The team ceased operations following a 2–10 season in 1993. The team's attendance fell by almost 50%, leading to Tom Gregory's decision to drop out of the AFL for the 1994 season. Gregory attempted to find additional sponsors to re-launch the team in 1995, but he instead sold the franchise to the Hartford Sports & Entertainment Group, who moved the franchise to Hartford, Connecticut and became known as the Connecticut Coyotes.

===Season-by-season===

Season records
| Season | W | L | T | Finish | Playoff results |
|---|---|---|---|---|---|
| 1992 | 7 | 3 | 0 | 2nd Northern | Lost Week 1 (Tampa Bay 41-36) |
| 1993 | 2 | 10 | 0 | 5th Am.
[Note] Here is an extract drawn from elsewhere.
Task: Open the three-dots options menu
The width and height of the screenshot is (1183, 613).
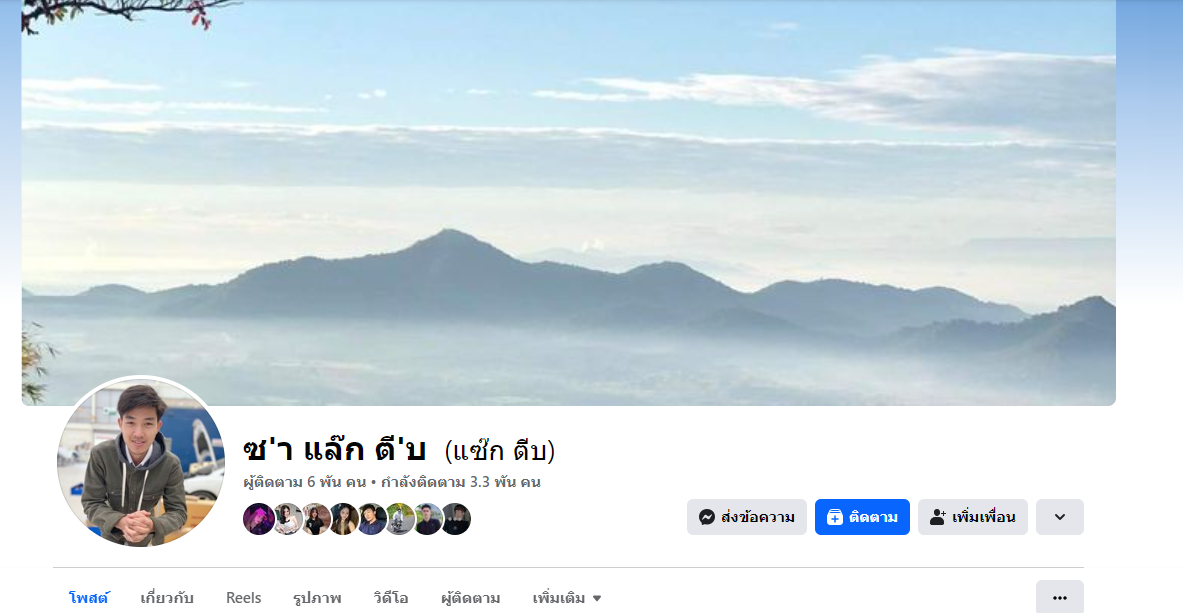Action: click(x=1059, y=598)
Conf. | – n/a – |
| Totals | 9 | 14 | 0 | (including playoffs) |  |

==Logos & uniform==
The team color scheme incorporated bright yellow and green.

==Notable players==
===Final roster===
Cincinnati Rockers roster
| Quarterbacks * Blair Kiel * Brent Pease * David Riley Wide Receivers/Defensive Backs * Charley Bowen * Brad Calip * Richard Carey * Wayne Coffey * Ira Hillary * Joe Johnson * Bruce LaSane * Gary Mullen * Bobby Roland * Marcus W. Martin | Fullbacks/Linebackers * John Clark * Mel Mills * Dan Sellers Offensive Linemen/Defensive Linemen * Kevin Allen * Joe Brunson * Kevin Carroll * Lamar Davis * John Dixon * David Edeen * Cecil Fletcher * Steve Houghton * Jerry Renners * Mick Roessler * Craig Schlichting * Steve Slay | Wide Receiver/Linebackers * Falanda Newton Kickers * Rusty Fricke * David Browndyke Rookies in italics
 Roster updated July 15, 2013
 29 Active, 0 Inactive, 0 PS → More rosters |

===Arena Football Hall of Famers===

Cincinnati Rockers Hall of Famers
| No. | Name | Year Inducted | Position(s) | Years w/ Rockers |
| 1 | Gary Mullen | 1998 | WR/DB | 1993 |

===Other players===
- Chris Barber, Defensive specialist 1992
- Tony Collins, Fullback/linebacker 1992
- Art Schlichter, Quarterback 1992
- David Smith, Fullback/linebacker 1992
- Jackie Walker, Offensive/defensive lineman 1992
- Vince Hale, Offensive/defensive lineman 1992

==Head coaches==

| Name | Term | Regular season |  |  |  | Playoffs |  | Awards | Reference |
| W | L | T | Win% | W | L |
| Fran Curci | 1992 | 7 | 3 | 0 | .700 | 0 | 1 |  |  |
| Joe Haering | 1993 | 2 | 10 | 0 | .167 | 0 | 0 |  |  |

==Notes==
- The team appeared on the game EA Sports Arena Football and Arena Football: Road to Glory as a hidden bonus team.